«Последние новости». 1936–1940 (Адамович) - страница 179

И так далее. Нет, Гершензон пишет совсем иначе, без «сокровищниц», без «волнующих лиризмов», поэтому он если и выдумывает, измышляет о Пушкине, то выдумывает органически, всем своим существом! Собственные мысли Бема принадлежат к разряду соображений весьма почтенных и обоснованных, — однако менее всего оригинальных или творческих. Между тем к оригинальности он чувствует сильнейшее влечение — так же как к демонстративному пребыванию «в курсе» всяческих литературных новинок и новшеств, доходящему до упоминания об отражении «Медного всадника» у Ольги Форш.

Соединение получается моментами курьезное. Если с этой особенностью книги примириться, ее солидные достоинства — вне споров.

Отмечу все же некоторые преувеличения, понятные, впрочем, в празднично-юбилейную пору.

Убеждение русских, что «для России Пушкин то же, что Данте — для Италии, Шекспир — для Англии, Гете — для Германии» (П. Сакулин), сейчас с полным правом может быть формулировано более точно: «Пушкин для мира стоит в ряду таких писателей, как Данте, Шекспир и Гете».

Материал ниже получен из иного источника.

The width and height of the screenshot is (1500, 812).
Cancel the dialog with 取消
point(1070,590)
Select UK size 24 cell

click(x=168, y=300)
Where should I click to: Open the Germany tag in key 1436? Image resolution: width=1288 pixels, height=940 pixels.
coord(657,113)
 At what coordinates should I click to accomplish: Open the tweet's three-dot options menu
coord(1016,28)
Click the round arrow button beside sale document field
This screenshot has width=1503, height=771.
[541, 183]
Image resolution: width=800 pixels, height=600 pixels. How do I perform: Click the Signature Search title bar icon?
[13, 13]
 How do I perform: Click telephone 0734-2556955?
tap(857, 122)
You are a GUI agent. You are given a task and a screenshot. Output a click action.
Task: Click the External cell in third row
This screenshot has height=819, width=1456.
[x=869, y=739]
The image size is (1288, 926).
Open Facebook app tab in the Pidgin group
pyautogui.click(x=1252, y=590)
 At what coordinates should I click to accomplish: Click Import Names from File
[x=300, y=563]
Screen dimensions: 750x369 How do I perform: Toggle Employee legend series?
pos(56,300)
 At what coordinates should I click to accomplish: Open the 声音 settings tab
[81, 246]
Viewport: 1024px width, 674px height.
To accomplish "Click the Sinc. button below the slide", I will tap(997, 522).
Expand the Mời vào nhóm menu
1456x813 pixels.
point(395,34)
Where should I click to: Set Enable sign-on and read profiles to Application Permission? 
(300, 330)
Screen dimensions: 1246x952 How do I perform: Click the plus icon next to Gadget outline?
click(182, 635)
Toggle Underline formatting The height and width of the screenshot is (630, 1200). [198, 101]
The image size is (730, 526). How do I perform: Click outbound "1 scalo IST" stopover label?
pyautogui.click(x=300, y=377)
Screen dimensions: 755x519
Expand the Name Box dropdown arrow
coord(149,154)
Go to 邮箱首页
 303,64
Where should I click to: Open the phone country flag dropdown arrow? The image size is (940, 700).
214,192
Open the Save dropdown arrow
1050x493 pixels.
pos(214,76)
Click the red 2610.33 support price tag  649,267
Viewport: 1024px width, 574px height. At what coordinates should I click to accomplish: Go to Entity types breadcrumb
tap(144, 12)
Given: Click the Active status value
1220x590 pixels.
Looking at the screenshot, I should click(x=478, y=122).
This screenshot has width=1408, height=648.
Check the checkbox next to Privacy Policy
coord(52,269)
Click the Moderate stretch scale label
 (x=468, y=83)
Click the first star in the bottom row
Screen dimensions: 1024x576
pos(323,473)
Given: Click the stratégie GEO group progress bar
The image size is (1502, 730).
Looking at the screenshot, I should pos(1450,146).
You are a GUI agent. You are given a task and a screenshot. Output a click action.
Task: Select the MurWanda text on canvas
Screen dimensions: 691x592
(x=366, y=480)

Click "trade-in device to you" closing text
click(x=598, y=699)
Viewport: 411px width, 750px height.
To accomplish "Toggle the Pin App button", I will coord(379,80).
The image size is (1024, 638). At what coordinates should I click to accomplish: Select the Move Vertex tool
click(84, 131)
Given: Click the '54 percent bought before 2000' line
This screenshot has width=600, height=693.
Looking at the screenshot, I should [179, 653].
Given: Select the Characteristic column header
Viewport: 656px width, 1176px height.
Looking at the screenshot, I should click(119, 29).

Так ли это? Сакулин был осторожнее. Сомнения, конечно, не в гениальности Пушкина, а в мировом его влиянии и значении. Три величайших духовных деятеля последнего тысячелетия создали Европу: Пушкин все-таки — их ученик и питомец. Ни любовь, ни восторг, ни благодарность не должны побуждать к искажению истины ради обманчивого патриотического удовлетворения.

«Пятнадцатый легион»

Поэт Виргилиан, герой романа Ладинского «Пятнадцатый легион», идет ночью по римским улицам:

«Над Римом стояла полная луна. Под лунным мертвенным светом город казался таким, каким его представляли себе варвары и провинциалы, обитатели какой-нибудь Гераклеи Таврической или какой-нибудь дакийской деревушки, — сплошь мраморным, величественным, городом без свалочных мест».

Сейчас мы все стали похожи на варваров и провинциалов, «обитателей Гераклеи Таврической». На расстоянии столетий, «в дыму» их — по Пушкину — Рим нам тоже кажется «сплошь мраморным». Оттого художнику и трудно Римом как темой овладеть, что ему надо обнаружить, где видны лишь ее декоративные обломки.

Всякий исторический романист перед этой трудностью стоит — но с углублением в прошлое трудности все увеличиваются, да, кроме того, существуют и специфически-римские особенности, которые неизменно дают себя знать в литературе. Творческий «контакт» с Римом редко бывал плодотворен. Дело, вероятно, в том, что едва только речь зайдет о триумфах и орлах, как писатель чувствует себя обязанным пустить в ход тот нарочито-«кованный», назойливо-«чеканный» стиль, который с подлинной силой ничего общего не имеет. Вопрос о роли и значении Рима в мировой культуре — вопрос огромный и противоречивый: не будем его здесь в двух словах решать. Но можно все-таки с уверенностью сказать, что в области искусства и литературы влияние Рима отмечено чем-то обедняющим, принижающим, почти что обездаривающим, — отчасти, пожалуй, потому, что за ним естественно возникает и вызывает на сравнение другой духовный мир, мир эллинский, живой и неисчерпаемый до сих пор. На Риме, на культе Рима воспитался у нас Брюсов — и пример этот крайне характерен. Характерно даже то, что Брюсов и Пушкина тянул к своему «римскому» мироощущению — Пушкина, такого непосредственного, такого ко всему отзывчивого, столь чуждого идее поверхностного, обманчивого, какой бы то ни было ценой купленного порядка. Стоит сравнить два исторических романа Брюсова, средневековый «Огненный ангел» с римским «Алтарем победы», чтобы убедиться, насколько темный, тенистый, как лес, германский варварский мир был для него живителен рядом с Римом, который сразу настраивал Брюсова на словесный звон и треск и влек его к упрощению, даже к «уплощению» всех впечатлений. Рим в литературе почти всегда ясен и плосок — вот в чем беда! Воображению нечем дополнить панораму, и оно невольно поддается соблазну разукрасить ее розовыми веночками, золочеными доспехами и другими прелестями во вкусе Семирадского.